Pasar Kota Kembang: Warisan Hidup di Tengah Bandung Modern

Di tengah gegap gempita kota Bandung yang terus tumbuh dengan mall, kafe kekinian, dan hiruk-pikuk lalu lintas kota besar, berdiri sebuah tempat yang mungkin luput dari perhatian generasi masa kini—Pasar Kota Kembang. Ia tak mencolok. Tidak berlampu terang. Tidak pula menawarkan kenyamanan modern ala pusat perbelanjaan, namun ia tetap hadir. Di tengah derasnya arus modernisasi dan menjamurnya pusat perbelanjaan megah, Pasar Kota Kembang tetap berdiri kokoh. Lebih dari sekadar tempat transaksi, pasar yang terletak strategis di jantung kota ini adalah saksi bisu sejarah Bandung, saksi perekonomian yang telah berdetak selama puluhan tahun. 

Dibangun sekitar tahun 1960-an, Pasar Kota Kembang bukan sekadar ruang jual beli, melainkan cermin dari perjalanan panjang Kota Bandung menuju modernitas. Terletak di Jl. Dalem Kaum No.17, Balonggede, Kecamatan Regol, pasar ini berdiri di kawasan yang strategis. Tak jauh dari jantung kota dan situs-situs penting seperti Alun-alun dan Masjid Raya Bandung. Nama “Kota Kembang” bukan hanya sekadar label, melainkan lambang dari keindahan Bandung tempo dulu yang mencerminkan citra kota ini sebagai kota yang indah, sejuk, pada masa lalu. Pemberian nama pasar ini juga bertujuan menanamkan identitas lokal Bandung ke dalam ruang ekonomi masyarakat. Namun, seiring waktu, julukan indah itu mulai terasa asing dengan wajah pasar yang kini mulai lusuh. Sebagian kios kosong, dan keramaian tak lagi seperti masa kejayaannya di awal. Menggambarkan realitas pasar-pasar rakyat yang mulai tergeser oleh pusat perbelanjaan modern dan budaya konsumsi instan.

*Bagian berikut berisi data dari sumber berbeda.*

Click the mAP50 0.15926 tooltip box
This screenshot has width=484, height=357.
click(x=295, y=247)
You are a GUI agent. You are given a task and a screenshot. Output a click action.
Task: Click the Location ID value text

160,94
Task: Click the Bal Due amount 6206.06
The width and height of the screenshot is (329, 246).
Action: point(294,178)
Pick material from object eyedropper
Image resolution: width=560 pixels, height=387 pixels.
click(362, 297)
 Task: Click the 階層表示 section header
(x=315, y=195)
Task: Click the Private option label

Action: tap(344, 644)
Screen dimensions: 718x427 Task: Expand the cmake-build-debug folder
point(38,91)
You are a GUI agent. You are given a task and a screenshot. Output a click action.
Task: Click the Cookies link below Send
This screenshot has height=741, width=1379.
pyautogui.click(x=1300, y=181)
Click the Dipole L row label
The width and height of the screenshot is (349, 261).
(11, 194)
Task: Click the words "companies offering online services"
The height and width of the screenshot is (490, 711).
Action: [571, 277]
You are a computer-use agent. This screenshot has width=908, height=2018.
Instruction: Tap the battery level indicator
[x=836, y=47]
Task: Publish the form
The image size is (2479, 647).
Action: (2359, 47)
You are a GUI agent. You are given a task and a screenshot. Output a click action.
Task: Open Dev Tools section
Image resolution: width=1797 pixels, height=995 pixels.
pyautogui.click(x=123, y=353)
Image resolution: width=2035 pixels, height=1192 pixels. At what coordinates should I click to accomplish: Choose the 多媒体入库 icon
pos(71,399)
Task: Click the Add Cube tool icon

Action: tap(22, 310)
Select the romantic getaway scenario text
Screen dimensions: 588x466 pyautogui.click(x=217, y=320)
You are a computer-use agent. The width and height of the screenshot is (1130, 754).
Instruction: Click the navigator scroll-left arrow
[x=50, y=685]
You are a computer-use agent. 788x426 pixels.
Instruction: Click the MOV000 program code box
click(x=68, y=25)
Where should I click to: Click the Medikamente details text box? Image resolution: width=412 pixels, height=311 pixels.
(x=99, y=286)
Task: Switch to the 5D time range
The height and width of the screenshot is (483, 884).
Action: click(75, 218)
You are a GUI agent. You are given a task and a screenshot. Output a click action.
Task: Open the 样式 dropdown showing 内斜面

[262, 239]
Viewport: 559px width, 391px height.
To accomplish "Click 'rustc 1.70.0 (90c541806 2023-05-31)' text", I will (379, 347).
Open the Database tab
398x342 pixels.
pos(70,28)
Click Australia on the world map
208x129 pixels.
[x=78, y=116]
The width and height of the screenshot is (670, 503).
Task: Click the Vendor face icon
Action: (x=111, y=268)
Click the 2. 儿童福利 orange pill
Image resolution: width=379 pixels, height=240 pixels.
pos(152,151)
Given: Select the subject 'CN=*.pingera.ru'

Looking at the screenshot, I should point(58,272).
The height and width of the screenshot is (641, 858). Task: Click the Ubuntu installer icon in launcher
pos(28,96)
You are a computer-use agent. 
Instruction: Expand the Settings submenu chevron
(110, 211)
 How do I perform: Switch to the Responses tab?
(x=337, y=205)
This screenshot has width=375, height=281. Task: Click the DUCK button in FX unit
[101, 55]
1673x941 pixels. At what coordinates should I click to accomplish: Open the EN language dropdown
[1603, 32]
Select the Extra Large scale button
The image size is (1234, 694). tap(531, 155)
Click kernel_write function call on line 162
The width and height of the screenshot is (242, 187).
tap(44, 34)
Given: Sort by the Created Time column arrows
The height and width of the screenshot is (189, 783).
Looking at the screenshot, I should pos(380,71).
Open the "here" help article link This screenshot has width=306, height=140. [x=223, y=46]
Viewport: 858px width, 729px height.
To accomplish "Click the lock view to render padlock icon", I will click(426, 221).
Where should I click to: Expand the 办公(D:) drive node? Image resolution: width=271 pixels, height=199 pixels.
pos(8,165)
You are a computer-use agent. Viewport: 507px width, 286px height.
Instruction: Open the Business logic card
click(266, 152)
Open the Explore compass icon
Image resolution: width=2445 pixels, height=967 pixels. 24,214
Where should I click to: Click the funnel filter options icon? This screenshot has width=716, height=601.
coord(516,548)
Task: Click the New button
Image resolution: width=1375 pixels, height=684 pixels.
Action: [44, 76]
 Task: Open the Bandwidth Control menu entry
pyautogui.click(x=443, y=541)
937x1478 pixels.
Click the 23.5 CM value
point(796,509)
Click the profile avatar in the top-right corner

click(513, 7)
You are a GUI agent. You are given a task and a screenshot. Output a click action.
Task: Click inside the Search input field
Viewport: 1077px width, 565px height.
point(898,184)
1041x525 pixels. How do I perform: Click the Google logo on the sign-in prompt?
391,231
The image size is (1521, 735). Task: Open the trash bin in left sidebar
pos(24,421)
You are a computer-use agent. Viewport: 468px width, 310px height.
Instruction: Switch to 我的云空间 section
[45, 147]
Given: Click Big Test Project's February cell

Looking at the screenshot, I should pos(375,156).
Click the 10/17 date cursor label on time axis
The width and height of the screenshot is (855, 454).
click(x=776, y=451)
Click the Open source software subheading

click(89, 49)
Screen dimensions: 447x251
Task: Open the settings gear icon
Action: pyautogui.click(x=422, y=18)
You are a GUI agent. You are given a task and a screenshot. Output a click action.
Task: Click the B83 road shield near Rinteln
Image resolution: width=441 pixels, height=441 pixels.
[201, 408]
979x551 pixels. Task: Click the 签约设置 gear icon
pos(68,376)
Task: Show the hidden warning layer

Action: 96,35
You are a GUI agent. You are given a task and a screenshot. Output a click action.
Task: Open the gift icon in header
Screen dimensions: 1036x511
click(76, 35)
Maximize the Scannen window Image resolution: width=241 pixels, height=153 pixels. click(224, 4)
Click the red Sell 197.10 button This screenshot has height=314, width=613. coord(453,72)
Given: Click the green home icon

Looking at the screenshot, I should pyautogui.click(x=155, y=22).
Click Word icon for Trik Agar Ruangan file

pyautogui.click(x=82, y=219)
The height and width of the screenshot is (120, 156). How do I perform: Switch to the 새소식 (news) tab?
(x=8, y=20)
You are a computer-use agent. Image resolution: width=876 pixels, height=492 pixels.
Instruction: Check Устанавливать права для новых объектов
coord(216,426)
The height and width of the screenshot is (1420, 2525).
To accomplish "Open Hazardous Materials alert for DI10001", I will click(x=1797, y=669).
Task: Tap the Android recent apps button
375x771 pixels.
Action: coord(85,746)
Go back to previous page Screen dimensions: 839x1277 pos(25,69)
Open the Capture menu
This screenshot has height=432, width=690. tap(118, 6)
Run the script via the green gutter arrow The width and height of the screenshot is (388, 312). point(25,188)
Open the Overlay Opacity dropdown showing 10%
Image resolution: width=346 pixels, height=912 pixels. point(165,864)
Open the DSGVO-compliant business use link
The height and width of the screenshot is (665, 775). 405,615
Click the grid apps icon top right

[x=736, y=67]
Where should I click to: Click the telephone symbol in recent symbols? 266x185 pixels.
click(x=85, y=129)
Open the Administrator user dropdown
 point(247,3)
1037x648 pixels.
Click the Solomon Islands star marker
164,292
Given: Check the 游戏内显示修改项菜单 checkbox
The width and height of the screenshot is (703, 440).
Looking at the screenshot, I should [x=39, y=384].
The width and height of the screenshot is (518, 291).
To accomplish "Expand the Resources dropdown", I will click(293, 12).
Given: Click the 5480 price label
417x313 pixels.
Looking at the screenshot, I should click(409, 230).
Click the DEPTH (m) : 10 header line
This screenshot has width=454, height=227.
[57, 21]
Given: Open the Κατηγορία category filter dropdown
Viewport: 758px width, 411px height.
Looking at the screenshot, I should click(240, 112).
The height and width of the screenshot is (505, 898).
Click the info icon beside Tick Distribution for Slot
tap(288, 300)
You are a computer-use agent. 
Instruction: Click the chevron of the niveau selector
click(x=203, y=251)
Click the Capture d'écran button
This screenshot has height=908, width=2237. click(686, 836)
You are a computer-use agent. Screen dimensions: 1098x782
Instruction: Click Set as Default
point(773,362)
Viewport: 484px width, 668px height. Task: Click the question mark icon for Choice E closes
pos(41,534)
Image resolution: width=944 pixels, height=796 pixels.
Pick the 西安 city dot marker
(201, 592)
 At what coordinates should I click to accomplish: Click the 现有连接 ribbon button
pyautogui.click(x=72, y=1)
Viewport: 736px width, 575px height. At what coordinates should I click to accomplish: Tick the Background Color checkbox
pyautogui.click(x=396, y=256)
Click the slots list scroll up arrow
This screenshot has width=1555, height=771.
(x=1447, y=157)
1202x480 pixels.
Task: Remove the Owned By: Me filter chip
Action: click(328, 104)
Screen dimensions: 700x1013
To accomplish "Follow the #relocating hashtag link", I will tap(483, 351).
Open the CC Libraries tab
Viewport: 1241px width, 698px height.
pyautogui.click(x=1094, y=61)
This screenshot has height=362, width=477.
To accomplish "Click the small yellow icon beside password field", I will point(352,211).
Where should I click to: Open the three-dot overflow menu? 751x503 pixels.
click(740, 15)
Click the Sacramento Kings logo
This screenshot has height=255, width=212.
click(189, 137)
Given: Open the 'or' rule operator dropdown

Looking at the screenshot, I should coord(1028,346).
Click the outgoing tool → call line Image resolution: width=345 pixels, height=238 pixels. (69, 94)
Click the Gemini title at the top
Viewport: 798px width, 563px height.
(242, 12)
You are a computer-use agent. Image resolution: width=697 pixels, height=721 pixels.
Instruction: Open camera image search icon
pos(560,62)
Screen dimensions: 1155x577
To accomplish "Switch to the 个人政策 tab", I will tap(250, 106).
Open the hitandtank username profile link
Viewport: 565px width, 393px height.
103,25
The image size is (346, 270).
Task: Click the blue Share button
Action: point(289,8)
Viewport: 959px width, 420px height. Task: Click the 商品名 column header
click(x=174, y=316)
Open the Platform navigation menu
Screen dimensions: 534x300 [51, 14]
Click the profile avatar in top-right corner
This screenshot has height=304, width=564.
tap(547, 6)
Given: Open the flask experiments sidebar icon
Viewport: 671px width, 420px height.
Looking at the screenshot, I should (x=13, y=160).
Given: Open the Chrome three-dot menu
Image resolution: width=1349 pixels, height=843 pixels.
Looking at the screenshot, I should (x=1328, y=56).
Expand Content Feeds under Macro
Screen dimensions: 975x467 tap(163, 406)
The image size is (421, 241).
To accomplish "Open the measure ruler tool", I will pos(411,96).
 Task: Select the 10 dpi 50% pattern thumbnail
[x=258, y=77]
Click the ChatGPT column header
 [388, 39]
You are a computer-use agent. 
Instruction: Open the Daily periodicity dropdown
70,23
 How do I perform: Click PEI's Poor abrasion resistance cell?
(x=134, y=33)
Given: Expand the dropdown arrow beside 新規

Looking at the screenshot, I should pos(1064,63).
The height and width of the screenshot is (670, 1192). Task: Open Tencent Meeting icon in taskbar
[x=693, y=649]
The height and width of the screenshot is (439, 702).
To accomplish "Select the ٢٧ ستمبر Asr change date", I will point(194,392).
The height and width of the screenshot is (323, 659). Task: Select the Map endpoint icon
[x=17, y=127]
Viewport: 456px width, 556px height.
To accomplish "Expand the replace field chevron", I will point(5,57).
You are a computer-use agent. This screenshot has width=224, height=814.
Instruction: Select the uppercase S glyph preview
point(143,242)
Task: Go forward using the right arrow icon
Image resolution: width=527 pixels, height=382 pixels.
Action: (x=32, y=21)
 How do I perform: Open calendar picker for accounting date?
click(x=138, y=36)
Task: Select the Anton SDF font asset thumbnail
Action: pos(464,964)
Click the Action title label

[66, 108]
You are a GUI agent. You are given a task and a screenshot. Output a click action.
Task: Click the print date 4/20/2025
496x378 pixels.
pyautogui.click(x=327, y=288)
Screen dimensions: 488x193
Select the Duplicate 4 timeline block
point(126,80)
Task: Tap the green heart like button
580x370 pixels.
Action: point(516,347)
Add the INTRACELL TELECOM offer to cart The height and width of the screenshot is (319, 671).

Lorong-lorong sempitnya dipenuhi deretan kios yang menawarkan berbagai macam kebutuhan, mulai dari tas, sepatu, dan sebagainya. Tidak semua seragam, tidak semua rapi, namun justru dari ketidakteraturan itu muncul kehidupan yang otentik. Di balik meja-meja dagangan itu, ada para pedagang yang telah puluhan tahun menggantungkan hidupnya di sana. Mereka adalah penjaga tradisi, penganyam cerita yang tak terucapkan di setiap sudut pasar. Ada yang mewarisi kios dari orang tuanya, ada yang membangun usaha dari nol. 

Pasar Kota Kembang mungkin tidak semegah mal-mal di kota besar, namun ia memiliki jiwa. Ia adalah simbol ketahanan ekonomi rakyat, tempat bertemunya berbagai lapisan masyarakat. Pasar Kota Kembang bukan hanya tempat untuk membeli, melainkan tempat bertemu. Tempat di mana orang tua dan anak bisa berbagi cerita sambil belanja. Tempat di mana pelanggan dan pedagang bukan sekadar transaksi, melainkan jalinan relasi yang terbentuk dari kebiasaan, keramahan, dan rasa saling percaya.

Kini, tantangan terbesar pasar ini bukan hanya minimnya pengunjung, tetapi juga narasi kota yang tak lagi menyertakan pasar tradisional dalam rencana masa depannya. Ketika Bandung menata dirinya menjadi “kota kreatif” dan “kota wisata”, Pasar Kota Kembang nyaris luput dari percakapan.

Hingga saat ini, Pasar Kota Kembang terus berdenyut, menjadi saksi bisu perkembangan ekonomi dan sosial Bandung. Ia bukan hanya sebuah bangunan, melainkan sebuah warisan hidup yang merekam sejarah, dan kearifan lokal. Setiap sudutnya menyimpan cerita, setiap pedagangnya adalah penjaga tradisi yang tak ternilai harganya. Pasar ini adalah pengingat bahwa di tengah hiruk pikuk modernisasi, ada akar sejarah yang tak boleh dilupakan, sebuah jantung kota yang tak pernah berhenti berdetak.